A REVIEW OF BREAST CANCER ULTRASOUND DETECTION AND UPDATING MANAGEMENT
Dr. Rasha Hamza Hussein Al Saffah*, Dr. Slar Noori Hasan Albarazanchi and Dr. Amel Faraj Flaih
ABSTRACT
1. Breast cancer is a complex heterogenous disease with increasing rationalization of treatment pathways.
2. Mammogram and ultrasound remain the mainstay of screening programs. The concept of overdiagnosis relates to the understanding that there are certain cancers (and ductal carcinoma in situ) that will not progress without treatment, however, we are still unable to identify, which will progress and those that will not.
3. MRI and tomosynthesis are newer modalities for breast imaging that are continuing to be investigated and defined as to their indications in screening, surveillance, prophylaxis and operative planning.
4. Cosmesis in breast surgery is improving with evolving techniques and neoadjuvant therapies.

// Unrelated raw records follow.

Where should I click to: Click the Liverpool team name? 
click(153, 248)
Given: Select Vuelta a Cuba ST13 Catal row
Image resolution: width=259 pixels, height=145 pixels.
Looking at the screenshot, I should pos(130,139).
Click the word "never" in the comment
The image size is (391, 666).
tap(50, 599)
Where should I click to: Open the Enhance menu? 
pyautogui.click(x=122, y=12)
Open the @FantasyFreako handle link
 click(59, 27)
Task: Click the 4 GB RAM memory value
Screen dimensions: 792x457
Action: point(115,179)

5. High-risk patients should be counseled on the benefits and potential risks of surveillance, chemoprophylaxis and risk reducing surgical techniques.

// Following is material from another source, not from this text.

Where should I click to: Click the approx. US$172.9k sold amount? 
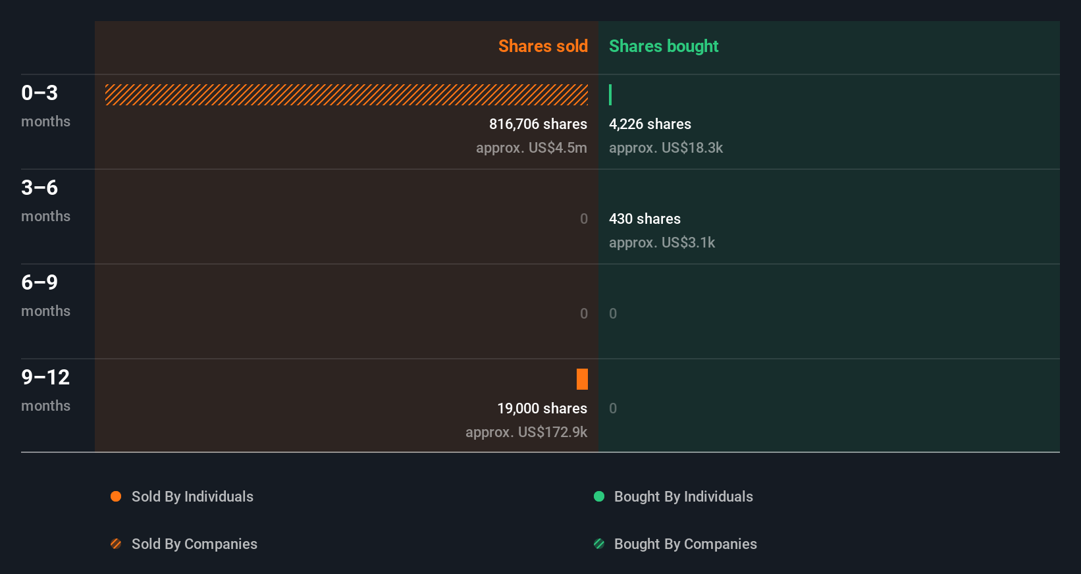(x=526, y=432)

6. Rationalization of management of node positive axillary management continues to be defined. There is a trend toward less axillary surgery based on recent multicenter studies. Further studies are continuing to define the group who can avoid axillary treatments (surgery and radiotherapy).
7. The role of chemotherapy in estrogen receptor positive disease is being based not just on classical pathological markers but also gene-expression analysis (multigene assays). Further definition in node negative and node positive disease is continuing to be analyzed in well-designed multicenter studies.